Note: The Hunt family name is variously spelled Hunt and Huntt. Names of individuals in this article are spelled as found on markers or in reference census documents.
The cemetery is located behind the home at 1913 Aubrey Place, Vienna, Virginia. An email inquiry was received through the FCCPA website, asking what was the current condition of the cemetery. The writer’s ancestors were buried there, and he was unable to visit himself. The land had been purchased in a joint venture by Huntt and Clarke in 1854. Deed records of 1914 indicated that a 70 x 40 cemetery was located between the two family’s properties, with no designation of the ownership. Today, the county has no parcel number assigned to the cemetery property.
The FCCPA surveyor found the cemetery covered with leaves and limbs, but generally in good condition. The neighbor indicated that neighbors will occasionally clean the cemetery and that he had repaired a fallen marker himself. There are twelve grave markers and several field stones marking graves. A few of the markers are in danger of falling or being uprooted by trees.
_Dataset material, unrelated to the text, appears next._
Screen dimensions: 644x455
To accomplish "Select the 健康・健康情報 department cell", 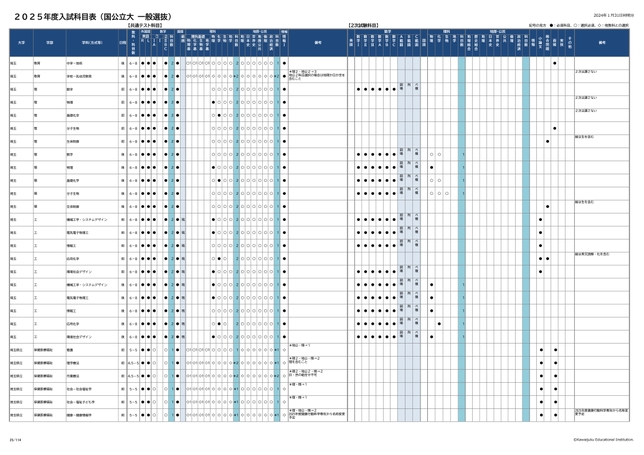I will pos(78,413).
The Clarke and Hunt families were farmers, who were torn apart by the Civil War. William T. Clarke voted against secession; Noah Hunt voted in favor of secession. Although Noah Hunt supported the Confederate cause, he tried to stop his young son Lewis from joining the fight. At the age of 16 or 17, Lewis ran off and joined Mosby’s Rangers. Both William T. Clarke and Noah Hunt are buried in the cemetery.